Technical Note

Reliable AI Agents

Constrained intelligence over unrestricted autonomy.

Production AI agents should not be fully autonomous systems with unlimited tools. They should be controlled workflows with orchestration, clear rules, permissions, validators, deterministic code, state management, and structured outputs.

Use code for deterministic tasks; use LLMs for ambiguous tasks.

The most dependable systems keep the LLM focused on language, reasoning, and messy context while traditional software enforces structure, safety, and correctness.

Code is best for

  • Calculations
  • Permissions
  • Validation
  • Schemas
  • API calls
  • Filters
  • Business rules
  • Deterministic decisions

LLMs are best for

  • Natural language understanding
  • Summarization
  • Drafting
  • Intent extraction
  • Classification
  • Tone
  • Messy information
User Request Orchestrator Rules & Permissions Specialized LLM Tool Call Validator Structured Output

Instead of letting one model decide everything, the workflow narrows each step. Code decides what is allowed, the LLM handles the ambiguous part, tools run in defined boundaries, and validators check the result before anything is returned.

Why unrestricted agents fail.

Too much autonomy often turns a useful assistant into an unreliable process. The system becomes harder to test, harder to reproduce, and harder to trust.

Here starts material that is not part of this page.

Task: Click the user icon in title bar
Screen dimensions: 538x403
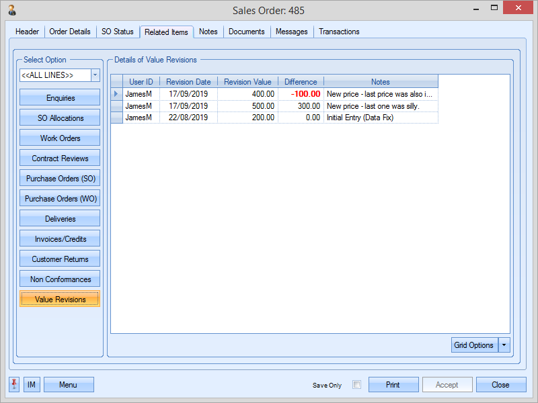Action: pos(11,10)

Loops Unnecessary retries Tool spam Inconsistent outputs Hallucinations Silent failures Poor reproducibility

Reliability matters more than autonomy.

For serious use cases like finance, healthcare, legal, operations, enterprise automation, reporting, and data workflows, the goal is not a magic autonomous agent. The goal is a controlled workflow where the LLM helps interpret, reason, and communicate while code enforces the parts that must be correct.

Design target

Constrained intelligence inside well-designed systems: limited tools, explicit permissions, typed outputs, validators, state, auditability, and predictable failure behavior.